(SUPPLIED DATA Opens)

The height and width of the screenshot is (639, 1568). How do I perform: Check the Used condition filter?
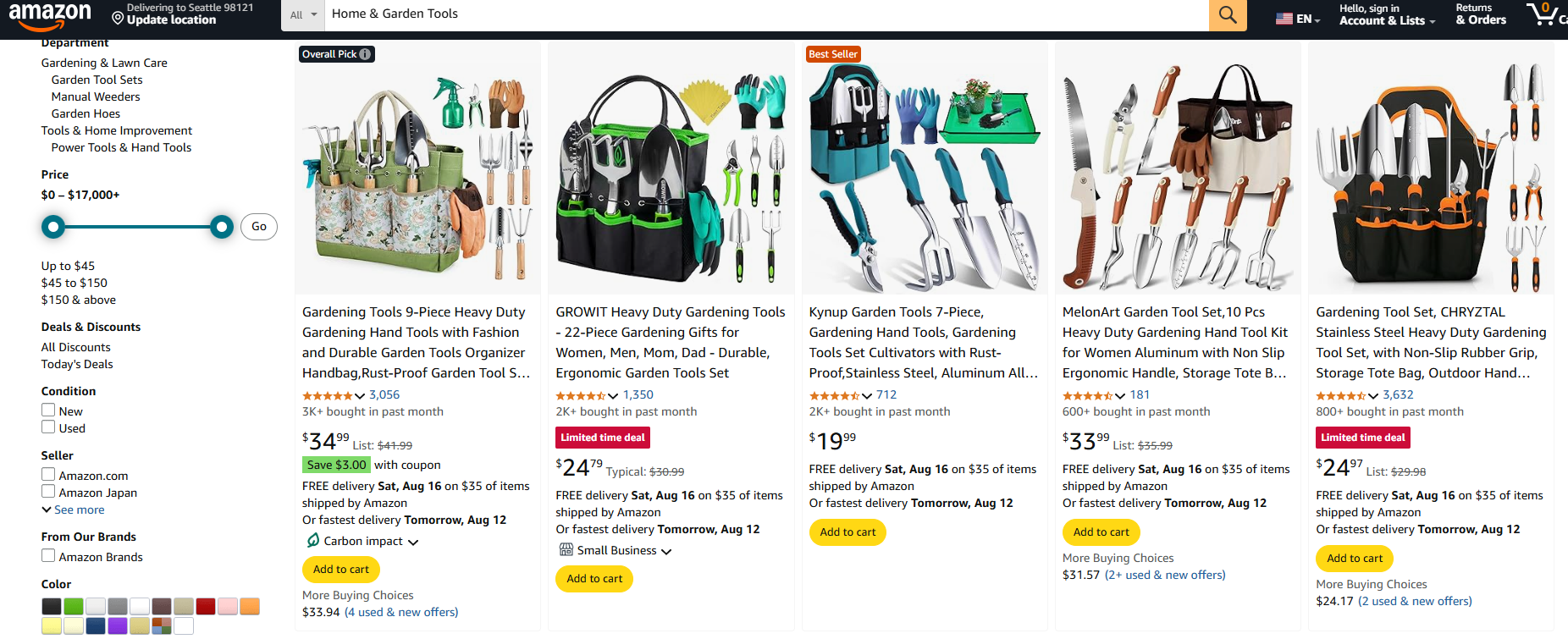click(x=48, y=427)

(SUPPLIED DATA Closes)
(SUPPLIED DATA Opens)

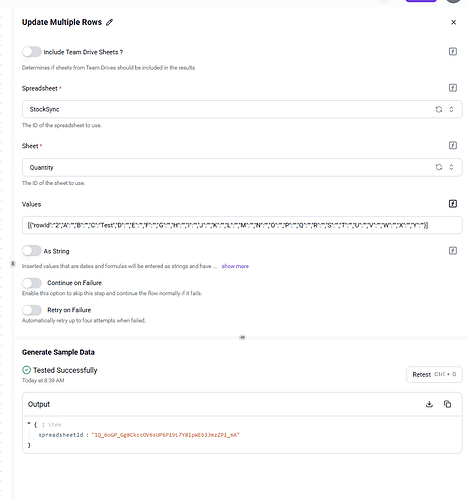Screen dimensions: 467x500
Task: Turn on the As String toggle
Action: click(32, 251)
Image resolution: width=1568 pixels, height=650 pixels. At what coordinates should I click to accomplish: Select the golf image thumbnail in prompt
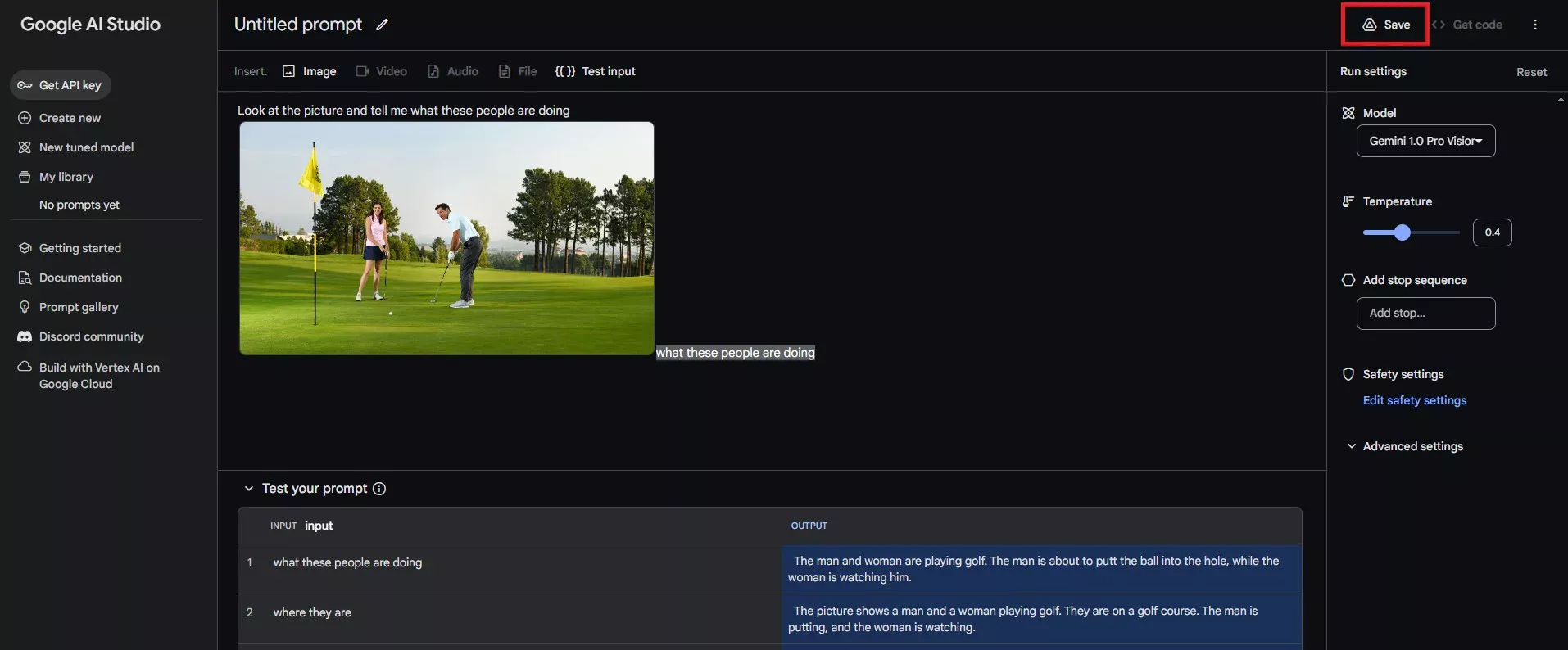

(SUPPLIED DATA Closes)
(SUPPLIED DATA Opens)

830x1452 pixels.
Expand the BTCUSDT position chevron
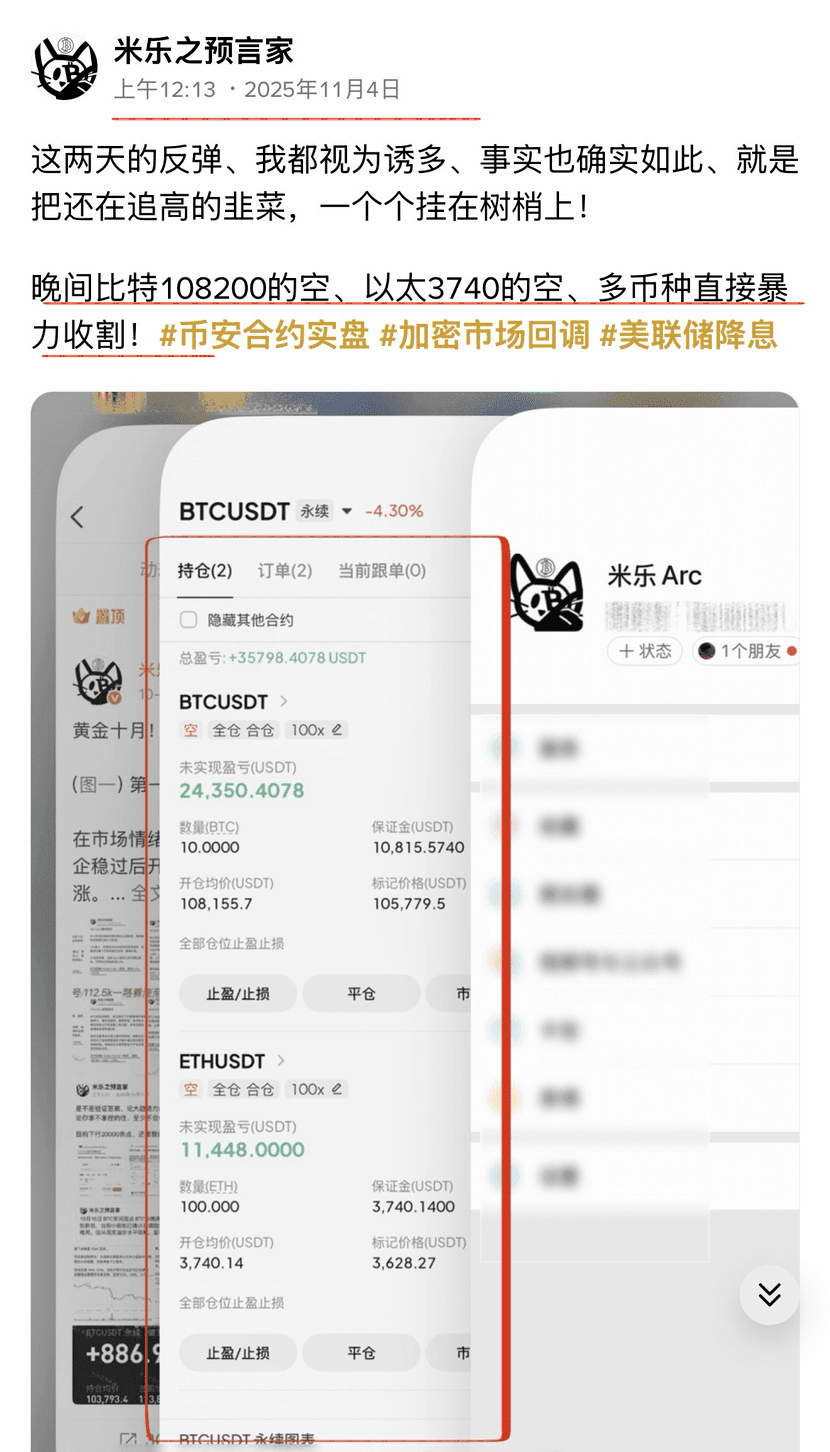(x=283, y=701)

(SUPPLIED DATA Closes)

#### EXERCISE OBJECTIVE:
Wherever a line in the entries above holds "pixels", copy that line.

#### ANSWER SECTION:
Image resolution: width=1568 pixels, height=650 pixels. At what coordinates should I click to accomplish: Select the golf image thumbnail in prompt
830x1452 pixels.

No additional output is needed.